I hadn’t been back to Sacramone's in East Meadow since very soon after the trattoria-pizzeria opened in January. Before we even sat down, I was gratified to see that the original clunky, stubby wineglasses had been replaced with fine stemware. This is only proper, considering Sacramone’s very good wine list.
From that wine list I selected a $27 dolcetto. I’ve never had a bad dolcetto, but this one tasted funny to me and to my pal. Now, sending back wine is just about my least favorite restaurant-related activity; in my whole life I think I’ve done it twice. But we sent this one back, and our waiter could not have been more gracious.
Then, we hit him another challenge: Could he tell us the difference between Sacramone’s “cheese pie” and its “Mama’s Old-Fashioned pie,” both of which are made in the coal-burning oven. Both, according to the menu, involve homemade mozzarella and San Marzano tomatoes, and both the same price, $9.50 for a small. “The cheese pie has shredded mozzarella,” our waiter told us, “the Mama’s has sliced.” I wasn’t sure what would be the effect of these divergent methods of deploying cheese, so we ordered both of them. Our waiter seemed to approve of our little experiment.
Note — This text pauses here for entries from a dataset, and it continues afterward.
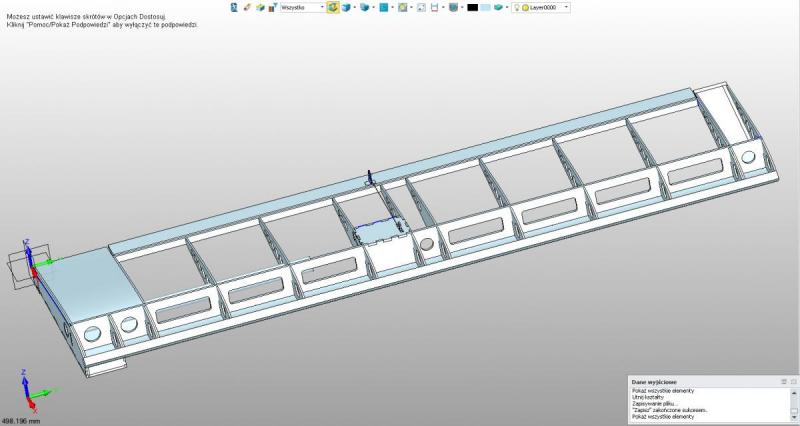
Task: Click the black color swatch in toolbar
Action: click(473, 7)
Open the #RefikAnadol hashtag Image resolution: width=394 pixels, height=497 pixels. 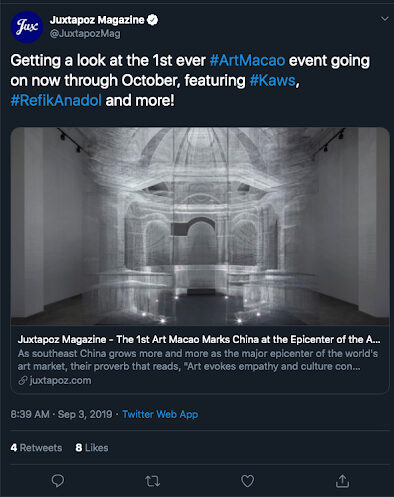click(56, 100)
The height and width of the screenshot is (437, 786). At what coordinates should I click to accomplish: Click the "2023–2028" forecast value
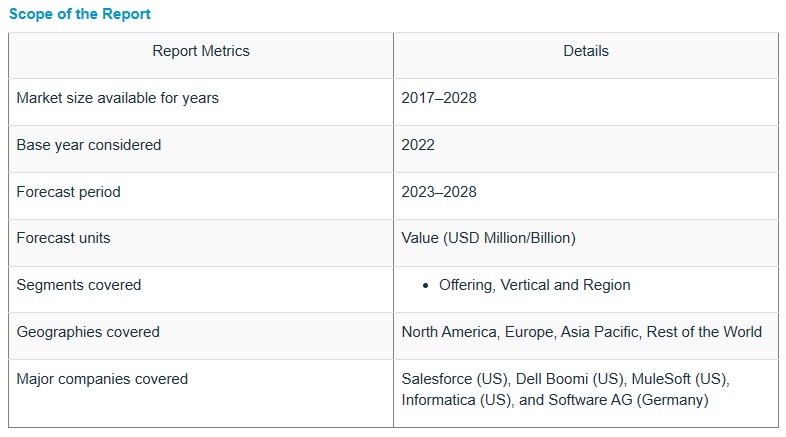coord(439,192)
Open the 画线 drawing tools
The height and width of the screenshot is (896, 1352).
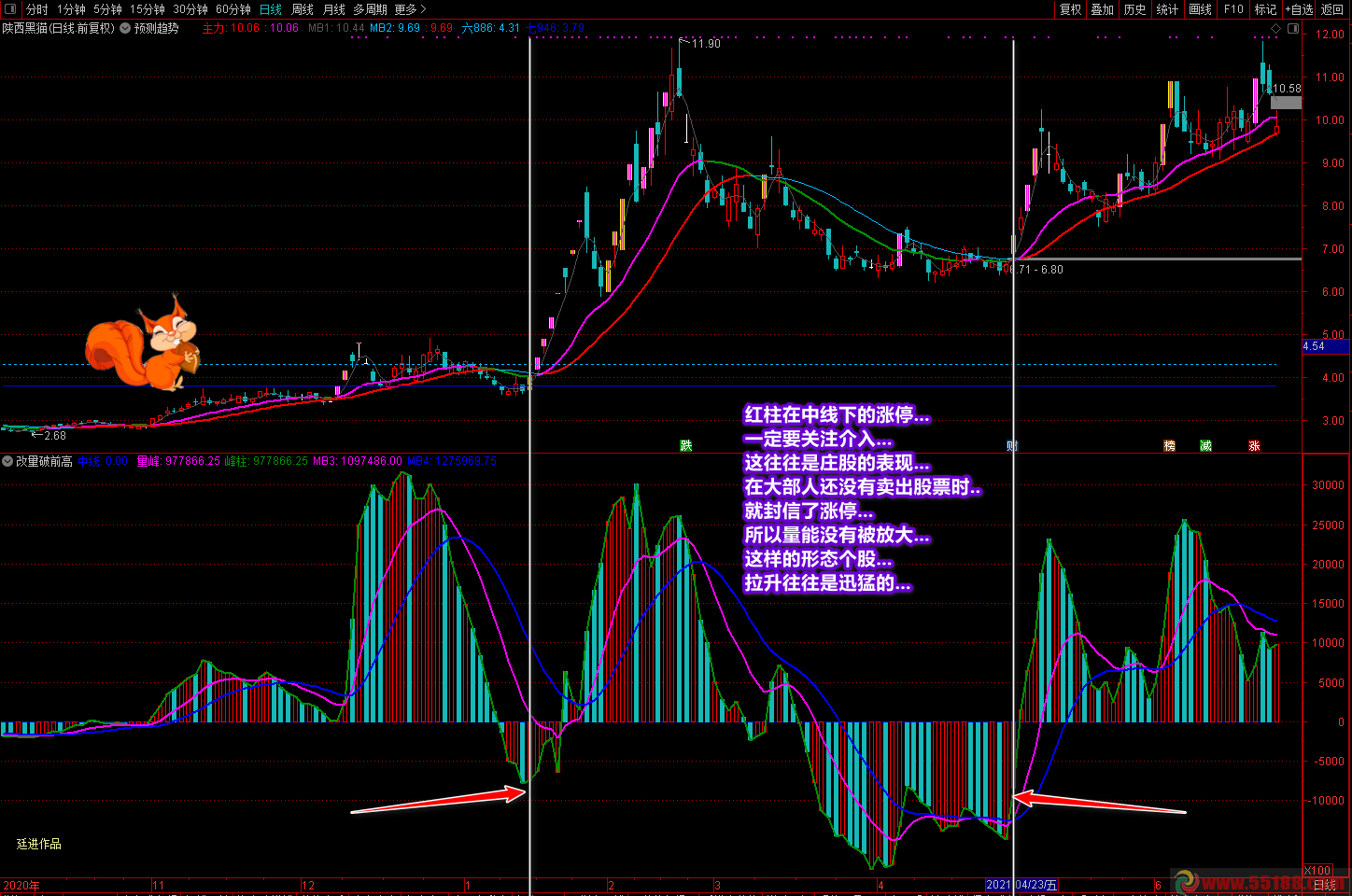tap(1200, 9)
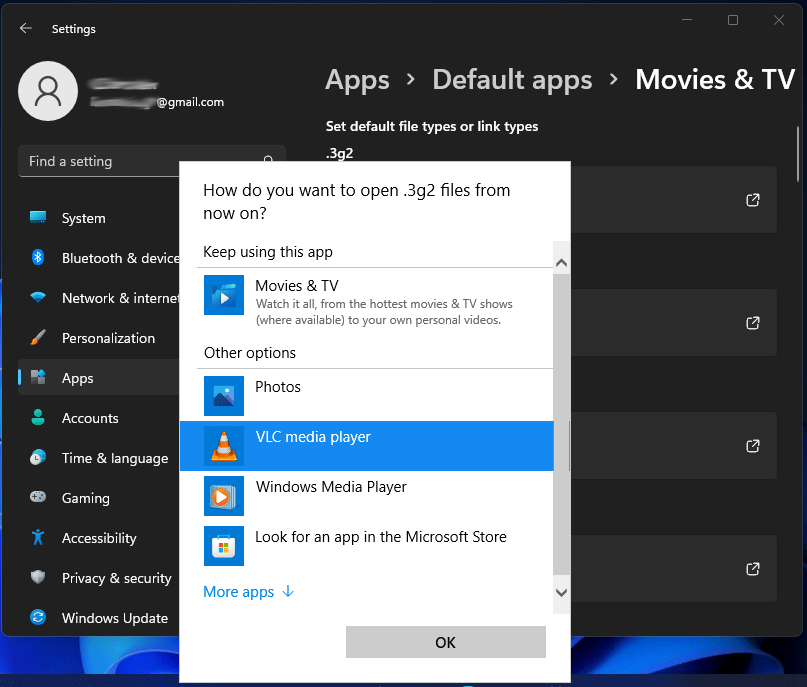Click the user avatar picture
The height and width of the screenshot is (687, 807).
47,90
(After the fact, I emailed Sacramone’s and got a more detailed explanation: For the cheese pie, the rolled-out dough is topped first with shredded mozzarella, then pureed tomatoes, then a sprinkling of Parmesan and oregano. For Mama’s, right, the dough is topped first with hand-crushed San Marzano tomatoes, then slices of fresh mozzarella, then fresh garlic and basil.)
We enjoyed both pies, though gave a slight edge to Mama’s. The highlights of the meal, though, were the appetizers. A specials menu listed a tomato salad, topped with feta, featuring tomatoes from Sacramone’s own garden (located somewhere in Pennsylvania). It was delicious, the tomatoes interspersed with red onion and red peppers. Even better were the fried baby artichokes.
Sacramone’s is at 2366 Hempstead Tpke., East Meadow, 516-513-1919.